*EXTRACT:*

Compilation album by Jimi Hendrix
- Released: March 1975
- Recorded: 1968–1970; 1974 (overdubs)
- Genre: Rock
- Length: 29:34
- Labels: Polydor (UK) Reprise (US) RTB (Yugoslavia)
- Producers: Alan Douglas, Tony Bongiovi

Jimi Hendrix UK album chronology
| Jimi Hendrix (1975) | Crash Landing (1975) | Midnight Lightning (1975) |

= Crash Landing (Jimi Hendrix album) =

Crash Landing is a posthumous compilation album by American guitarist Jimi Hendrix. It was released in March and August 1975 in the US and the UK respectively. It was the first Hendrix album to be produced by Alan Douglas.

Professional ratings
Review scores
| Source | Rating |
| AllMusic | Star Half star |
| Christgau's Record Guide | B+ |

==Background==
Before Hendrix died in 1970, he was in the final stages of preparing what he intended to be a double studio LP, which was given various titles such as 'First Rays of the New Rising Sun', 'People, Hell & Angels', and 'Strate Ahead' [sic]. Most of the tracks intended for this album were spread out over three posthumous single LP releases: The Cry of Love (1971), Rainbow Bridge (1971), and War Heroes (1972). In the case of the last two of these LPs, a demo track, a live track, and unreleased studio tracks were used to fill out the releases. In late 1973, his international label prepared to issue an LP titled Loose Ends which contained eight tracks, six of which were generally regarded as incomplete or substandard (the only two "finished" tracks on this release were "The Stars That Play with Laughing Sam's Dice", a heavily re-mixed stereo version of the B-side which had been released in the original mono mix on the 1968 European and Japanese versions of the Smash Hits, and a cover of Bob Dylan's "The Drifter's Escape", both of which would ultimately be re-released on the South Saturn Delta CD in 1997). Loose Ends was not released in the USA by Reprise because they considered the quality of the tracks to be subpar.

*SET TASKS:*
[A] For each statement (i)–(iii), decide whether the article on Crash Landing agrees with it, answering yes or no and quoting the words of the article that settle it.
(i) Crash Landing came out in the UK before it came out in the US.
(ii) Loose Ends contained eight tracks.
(iii) Reprise released Loose Ends in the USA.
[B] Answer these questions from the Crash Landing article, one answer per line with matching marks.
(i) Who are listed as the album's producers?
(ii) What is the album's listed length?
(iii) Which three posthumous single LPs held most of the tracks intended for Hendrix's planned double album?
[C] List every title that the Crash Landing article says was given to the double studio LP Hendrix was preparing before he died.

*EXTRACTED DATA:*
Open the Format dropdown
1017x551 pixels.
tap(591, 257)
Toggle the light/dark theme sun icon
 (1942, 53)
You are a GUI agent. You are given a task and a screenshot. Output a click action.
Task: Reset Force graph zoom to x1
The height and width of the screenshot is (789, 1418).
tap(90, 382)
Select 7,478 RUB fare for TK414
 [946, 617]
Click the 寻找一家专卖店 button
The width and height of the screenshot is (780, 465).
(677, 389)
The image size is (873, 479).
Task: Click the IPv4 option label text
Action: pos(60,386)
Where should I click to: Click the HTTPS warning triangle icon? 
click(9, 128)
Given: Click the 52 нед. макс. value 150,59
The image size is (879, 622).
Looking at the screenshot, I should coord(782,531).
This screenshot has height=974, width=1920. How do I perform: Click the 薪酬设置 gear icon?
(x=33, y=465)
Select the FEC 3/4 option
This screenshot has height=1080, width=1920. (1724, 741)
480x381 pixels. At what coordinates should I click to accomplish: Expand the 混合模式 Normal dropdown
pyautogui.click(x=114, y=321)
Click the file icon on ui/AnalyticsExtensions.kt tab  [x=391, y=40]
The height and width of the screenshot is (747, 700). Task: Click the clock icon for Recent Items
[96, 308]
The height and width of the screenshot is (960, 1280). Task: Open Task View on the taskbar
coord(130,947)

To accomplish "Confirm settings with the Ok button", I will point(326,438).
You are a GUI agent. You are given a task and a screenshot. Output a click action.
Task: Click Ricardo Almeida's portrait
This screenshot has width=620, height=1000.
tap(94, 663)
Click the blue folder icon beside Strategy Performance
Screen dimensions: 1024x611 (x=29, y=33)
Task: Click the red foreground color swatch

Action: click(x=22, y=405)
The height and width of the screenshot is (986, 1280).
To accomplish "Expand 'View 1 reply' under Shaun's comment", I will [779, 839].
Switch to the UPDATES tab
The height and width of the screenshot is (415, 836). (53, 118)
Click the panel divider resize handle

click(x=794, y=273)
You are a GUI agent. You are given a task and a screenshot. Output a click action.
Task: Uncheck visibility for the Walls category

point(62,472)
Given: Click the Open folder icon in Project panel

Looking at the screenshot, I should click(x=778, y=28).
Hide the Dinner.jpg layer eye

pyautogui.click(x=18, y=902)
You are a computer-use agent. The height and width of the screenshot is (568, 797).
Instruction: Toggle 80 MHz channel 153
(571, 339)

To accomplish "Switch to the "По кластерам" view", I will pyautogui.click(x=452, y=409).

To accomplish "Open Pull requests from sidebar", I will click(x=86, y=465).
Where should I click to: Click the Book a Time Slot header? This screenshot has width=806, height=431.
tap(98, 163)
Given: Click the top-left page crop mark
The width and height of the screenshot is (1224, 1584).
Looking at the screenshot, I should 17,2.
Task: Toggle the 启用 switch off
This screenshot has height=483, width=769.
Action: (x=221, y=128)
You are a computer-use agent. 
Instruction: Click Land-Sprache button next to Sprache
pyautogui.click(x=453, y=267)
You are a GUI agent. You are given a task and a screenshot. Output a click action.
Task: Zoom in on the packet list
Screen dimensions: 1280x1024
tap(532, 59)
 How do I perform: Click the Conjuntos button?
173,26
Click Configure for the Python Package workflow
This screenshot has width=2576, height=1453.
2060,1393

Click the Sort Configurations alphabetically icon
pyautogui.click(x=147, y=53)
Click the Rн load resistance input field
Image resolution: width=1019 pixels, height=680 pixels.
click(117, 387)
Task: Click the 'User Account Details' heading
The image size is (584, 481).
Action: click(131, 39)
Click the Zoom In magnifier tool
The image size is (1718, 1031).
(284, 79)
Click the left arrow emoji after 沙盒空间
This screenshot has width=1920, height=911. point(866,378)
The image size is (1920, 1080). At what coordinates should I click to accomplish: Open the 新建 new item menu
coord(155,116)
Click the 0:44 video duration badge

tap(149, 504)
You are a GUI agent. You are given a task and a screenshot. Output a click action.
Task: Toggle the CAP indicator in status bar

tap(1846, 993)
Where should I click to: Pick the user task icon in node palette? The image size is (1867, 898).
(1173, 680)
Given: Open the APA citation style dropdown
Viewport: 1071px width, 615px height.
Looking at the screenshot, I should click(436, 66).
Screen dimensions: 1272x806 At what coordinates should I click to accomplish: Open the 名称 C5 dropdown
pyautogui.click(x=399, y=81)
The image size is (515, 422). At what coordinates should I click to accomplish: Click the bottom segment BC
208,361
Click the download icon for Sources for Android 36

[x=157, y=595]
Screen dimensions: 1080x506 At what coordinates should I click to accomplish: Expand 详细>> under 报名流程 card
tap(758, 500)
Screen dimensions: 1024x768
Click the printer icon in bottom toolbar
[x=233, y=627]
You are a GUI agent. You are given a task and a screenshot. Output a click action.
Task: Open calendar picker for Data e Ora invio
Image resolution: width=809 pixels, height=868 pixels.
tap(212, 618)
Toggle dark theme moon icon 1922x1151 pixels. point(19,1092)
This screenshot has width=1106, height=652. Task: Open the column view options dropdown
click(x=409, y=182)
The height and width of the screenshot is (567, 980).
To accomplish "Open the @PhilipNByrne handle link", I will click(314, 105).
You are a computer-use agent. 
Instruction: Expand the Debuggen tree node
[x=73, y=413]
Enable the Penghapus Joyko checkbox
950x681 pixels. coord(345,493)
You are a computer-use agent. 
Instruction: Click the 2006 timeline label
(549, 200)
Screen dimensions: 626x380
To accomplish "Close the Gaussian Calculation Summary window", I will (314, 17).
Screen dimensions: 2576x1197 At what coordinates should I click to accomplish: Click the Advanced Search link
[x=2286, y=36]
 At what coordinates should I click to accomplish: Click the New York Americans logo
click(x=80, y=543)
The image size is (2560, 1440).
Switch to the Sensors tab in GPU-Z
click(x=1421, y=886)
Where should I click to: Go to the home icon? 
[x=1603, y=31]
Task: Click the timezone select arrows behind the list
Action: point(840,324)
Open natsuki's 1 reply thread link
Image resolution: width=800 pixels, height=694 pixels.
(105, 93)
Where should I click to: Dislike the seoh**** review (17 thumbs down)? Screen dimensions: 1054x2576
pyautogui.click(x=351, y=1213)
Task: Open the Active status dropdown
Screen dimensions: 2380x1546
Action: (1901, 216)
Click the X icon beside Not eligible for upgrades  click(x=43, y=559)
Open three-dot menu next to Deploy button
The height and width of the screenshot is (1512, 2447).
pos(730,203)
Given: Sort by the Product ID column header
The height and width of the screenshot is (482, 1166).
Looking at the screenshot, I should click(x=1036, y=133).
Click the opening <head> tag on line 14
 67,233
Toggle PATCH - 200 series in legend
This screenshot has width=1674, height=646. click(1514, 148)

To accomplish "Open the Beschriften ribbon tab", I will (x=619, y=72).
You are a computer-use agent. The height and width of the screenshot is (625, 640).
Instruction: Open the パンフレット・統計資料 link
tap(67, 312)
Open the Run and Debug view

*THE REPLIES:*
[A]
(i) No: "released in March and August 1975 in the US and the UK respectively"
(ii) Yes: "an LP titled Loose Ends which contained eight tracks"
(iii) No: "Loose Ends was not released in the USA by Reprise"

[B]
(i) Alan Douglas and Tony Bongiovi
(ii) 29:34
(iii) The Cry of Love (1971), Rainbow Bridge (1971), and War Heroes (1972)

[C] First Rays of the New Rising Sun; People, Hell & Angels; Strate Ahead